Pesquisadores da Universidade de Utah, nos Estados Unidos, identificaram um conjunto de genes presentes em mamíferos que hibernam e que também são encontrados em seres humanos. Publicada na última quinta-feira (31) na revista Science, a descoberta sugere que este material genético possui potencial futuro para tratamentos médicos, abrangendo condições como o diabetes tipo 2 e lesões neurológicas.
Os estudos investigaram o processo de ativação e desativação desses genes relacionados à hibernação e como eles impactam o metabolismo, o comportamento e a proteção do sistema nervoso. Christopher Gregg, professor de genética humana da Universidade de Utah e autor sênior da pesquisa, destacou ao site Live Science que a hibernação concede uma série de “superpoderes” de grande relevância biométrica.
Potencial ‘adormecido’ em genes humanos
Animais que hibernam, como os esquilos terrestres, demonstram uma capacidade notável de ajustar seu metabolismo de maneira extrema. Antes do período de inatividade, esses animais desenvolvem uma resistência à insulina que facilita o rápido acúmulo de gordura. Contudo, ao entrarem na hibernação, essa condição desaparece de forma gradual. Para Gregg, a compreensão desse mecanismo pode oferecer insights valiosos para o tratamento da resistência à insulina em humanos.
Além disso, esses mamíferos possuem a habilidade de proteger o cérebro contra danos provocados por alterações abruptas no fluxo sanguíneo, um cenário que em humanos frequentemente levaria a eventos como o AVC. Gregg ressaltou que, mesmo após a hibernação, quando o fluxo sanguíneo cerebral é restabelecido, os cérebros desses animais não sofrem os danos que ocorreriam em humanos, indicando mecanismos protetores desenvolvidos ao longo da evolução.
A investigação focou em elementos genéticos reguladores, denominados CREs, localizados próximos ao FTO locus — um agrupamento de genes associado ao controle metabólico e ao risco de obesidade. Os CREs não codificam proteínas, mas desempenham um papel crucial na regulação dos genes que o fazem.
Experimentos e desafios futuros
Para analisar a função dos CREs, os cientistas utilizaram a técnica de edição genética CRISPR, desativando seletivamente cinco desses elementos em camundongos. Apesar de não hibernarem, os camundongos podem entrar em um estado de torpor, que se manifesta como uma redução temporária do metabolismo e da temperatura corporal após jejum prolongado.
As modificações genéticas resultaram em mudanças significativas nos animais estudados. Alguns camundongos apresentaram variações no peso e no metabolismo, enquanto outros exibiram alterações no comportamento de busca por alimento.
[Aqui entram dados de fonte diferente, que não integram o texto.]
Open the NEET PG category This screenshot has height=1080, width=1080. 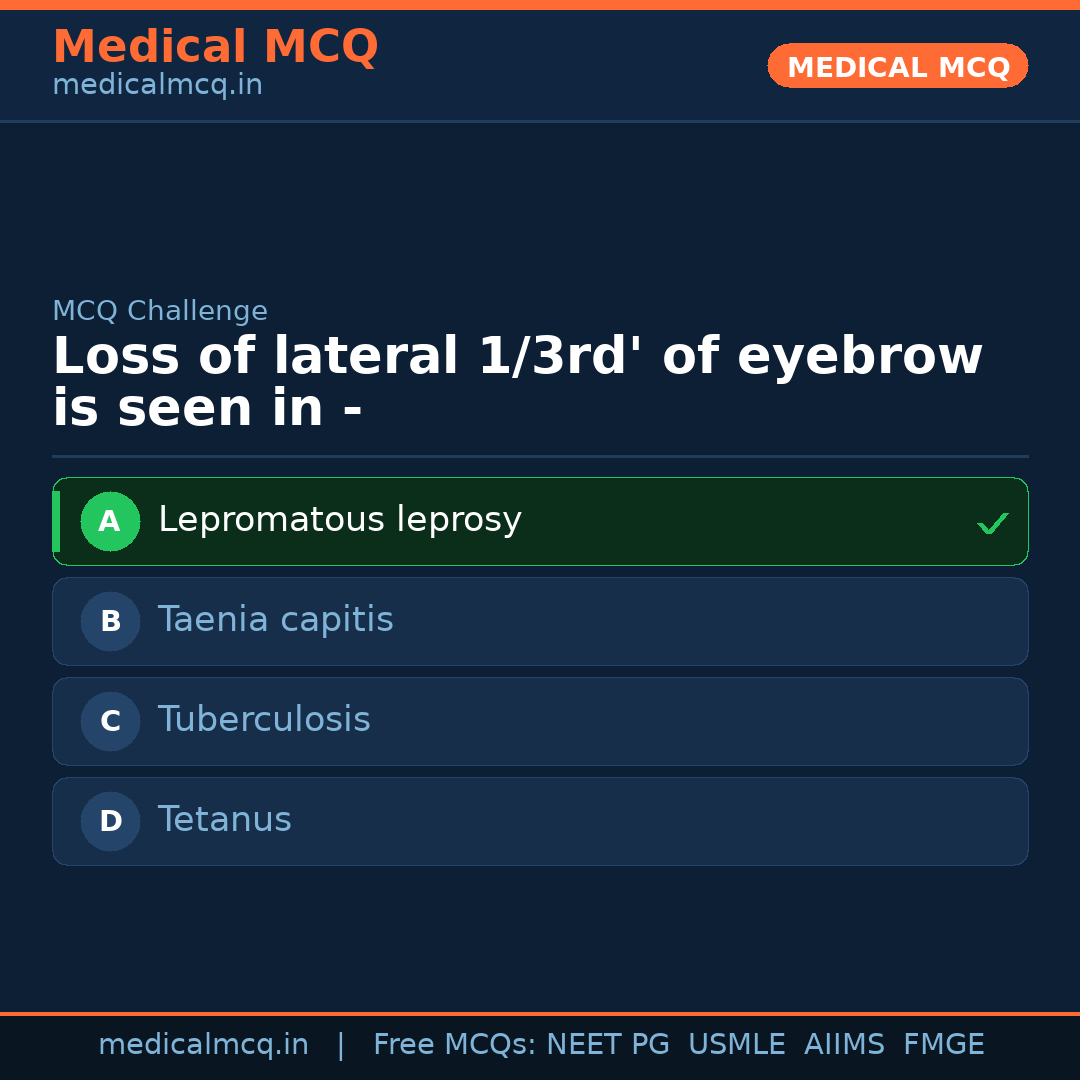pos(607,1044)

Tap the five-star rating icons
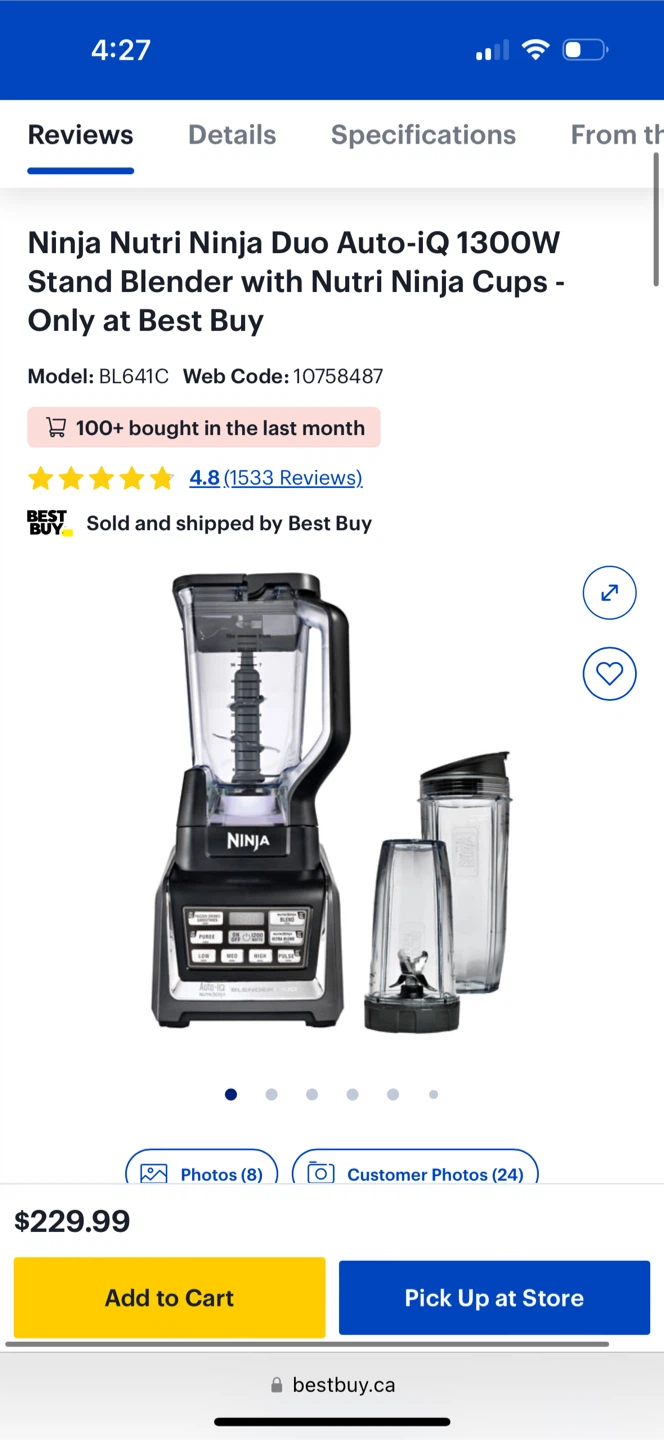(x=101, y=478)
Fêmeas com o CRE específico E1 desativado, por exemplo, tiveram um ganho de peso maior ao serem submetidas a uma dieta rica em gordura. A remoção do CRE E3, por sua vez, influenciou a maneira como machos e fêmeas procuravam comida em testes ambientais. Segundo Gregg, esses achados sugerem que as diferenças entre espécies hibernantes e não hibernantes podem estar ligadas a esses elementos regulatórios, que afetam tanto o metabolismo quanto o comportamento.
“É a forma como [os mamíferos] ligam e desligam esses genes, em diferentes momentos e combinações, que molda as características das espécies”, explicou Christopher Gregg.
Apesar da presença desses genes em diversas espécies, o modo como são ativados varia consideravelmente, o que impõe desafios à aplicação direta em humanos. Joanna Kelley, professora da Universidade da Universidade da Califórnia, Santa Cruz, que não participou do estudo, observou que os humanos não conseguem entrar em torpor induzido por jejum, o que dificulta a translação imediata das descobertas.
Kelly Drew, da Universidade do Alasca em Fairbanks, complementou que a hibernação real é desencadeada por fatores hormonais e sazonais, e não somente pela privação alimentar. No entanto, ela considera a identificação desses mecanismos em camundongos como um “passo importante para pesquisas futuras”.
Gregg reconhece que ainda existem lacunas no conhecimento. A equipe planeja agora investigar os efeitos de múltiplas deleções genéticas simultâneas e como essas alterações se comportariam em organismos geneticamente mais próximos dos seres humanos. No futuro, o professor acredita que será viável modular esses “genes centrais da hibernação” através de medicamentos, possibilitando benefícios como a proteção neurológica sem a necessidade de induzir a hibernação em si.